Chapter 9 Key Takeaways

Core Principle

DB2 utilities are not DBA-only tools. As a COBOL developer, you own the performance, recoverability, and data integrity of your DB2 applications. That ownership extends to every utility that touches your data.

REORG

  1. REORG restores physical order, reclaims space, and refreshes compression dictionaries. It is justified when CLUSTERRATIOF drops below 0.80 or PERCDROP exceeds 0.10 — not by calendar date alone.

  2. Online REORG (SHRLEVEL CHANGE) keeps applications available during the BUILD phase. The only unavailability occurs during the SWITCH phase drain, typically lasting seconds. Requires a pre-created mapping table.

  3. TIMEOUT TERM is almost always the correct setting. It terminates the REORG if drain fails, rather than killing the applications blocking the drain. The REORG can be rescheduled; a terminated batch job may have cascading consequences.

  4. Partition-level REORG targets the work where it's needed. High-activity partitions may need weekly REORG; stable historical partitions may go months without one. Use metrics, not blanket schedules.

  5. Always use inline COPY and inline RUNSTATS with REORG. They add negligible time and eliminate two separate utility passes.

RUNSTATS

  1. RUNSTATS feeds the optimizer. Without current statistics, the optimizer uses stale data to choose access paths. This is the single most common cause of unexplained performance degradation.

  2. COLGROUP statistics are essential for correlated columns. Without them, the optimizer assumes column independence and overestimates selectivity, leading to suboptimal access paths.

  3. FREQVAL and HISTOGRAM capture data distribution. For skewed columns (where a few values dominate), FREQVAL tells the optimizer the actual selectivity instead of assuming uniform distribution.

  4. RUNSTATS profiles (USEPROFILE) ensure consistency. Define the statistics specification once in the catalog and reference it from every invocation. Eliminates the risk of incomplete or inconsistent statistics collection.

  5. RUNSTATS without REBIND is useless. The new statistics sit in the catalog doing nothing until packages are rebound. Always pair RUNSTATS with REBIND of affected packages.

COPY and RECOVER

  1. Dual image copies to different media are non-negotiable. If your only copy is on the same medium that failed, your backup is worthless. DASD + tape (or DASD + FlashCopy) provides media diversity.

  2. Copy frequency determines recovery time. More frequent copies mean less log data to apply during recovery. For critical tablespaces, daily full copies may be justified by the reduced recovery time.

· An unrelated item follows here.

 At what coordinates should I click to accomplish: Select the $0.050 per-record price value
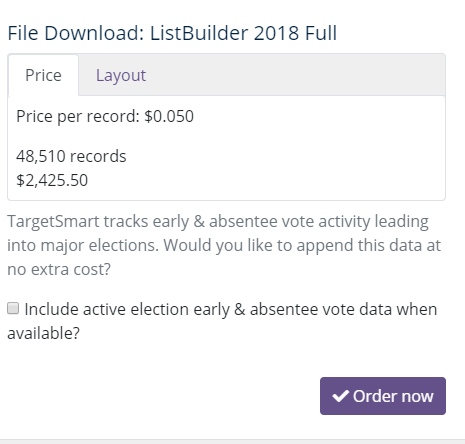[x=169, y=116]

  3. Point-in-time recovery requires cascade recovery of all RI-related tablespaces. Recovering a parent tablespace to an earlier point creates orphan rows in unrecoered dependent tablespaces.

  4. After any recovery, run CHECK DATA + CHECK INDEX + COPY + RUNSTATS + REBIND. This sequence verifies integrity, establishes a new recovery baseline, updates statistics, and ensures packages use current access paths.

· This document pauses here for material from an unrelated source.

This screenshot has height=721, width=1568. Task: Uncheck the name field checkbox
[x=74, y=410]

  5. Assessment time typically exceeds recovery time. Pre-compute RI dependencies, document recovery order, and automate recovery planning. Every minute of assessment is a minute of outage.

LOAD and UNLOAD

  1. LOAD with LOG NO is 5-10x faster than SQL INSERT but requires an immediate image copy afterward, since the load cannot be recovered through the log.

  2. LOAD REPLACE deletes all existing data first. If the job fails mid-execution with LOG NO, you have a partially loaded table and no log-based recovery path. Always take an image copy before LOAD REPLACE.

  3. Parallel partition-level LOAD dramatically reduces elapsed time for partitioned tablespaces. Submit separate LOAD jobs for each partition and let them run concurrently.

  4. UNLOAD generates LOAD control statements (SYSPUNCH). These can be fed directly into a LOAD job, making UNLOAD/LOAD the standard approach for table restructuring.

CHECK and REBUILD

  1. CHECK DATA detects RI violations; CHECK INDEX detects index inconsistencies. Run both after recovery, after LOAD with ENFORCE NO, and whenever data integrity is suspect.

  2. REBUILD INDEX is the definitive fix for corrupt indexes. It drops and recreates indexes from the tablespace data. Always include STATISTICS YES.

Scheduling and Monitoring

  1. Threshold-based utility scheduling beats calendar-based scheduling. Monitor CLUSTERRATIOF, PERCDROP, STATSTIME, and COPYUPDATEDPAGESF to determine when each utility is actually needed.

  2. Pending statuses (REORP, CHKP, COPYP, RBDP) are DB2 protecting you from bad data. Don't look for workarounds — resolve the pending status by running the required utility.

  3. Your COBOL programs and DB2 utilities share the batch window. Coordinate scheduling, understand mutual dependencies, and design commit intervals that don't block utility drain operations.

The HA Banking System

  1. A complete utility schedule has four components: threshold-based triggers, calendar-based recurring jobs, event-driven execution, and monitoring/alerting. All four are needed; none alone is sufficient.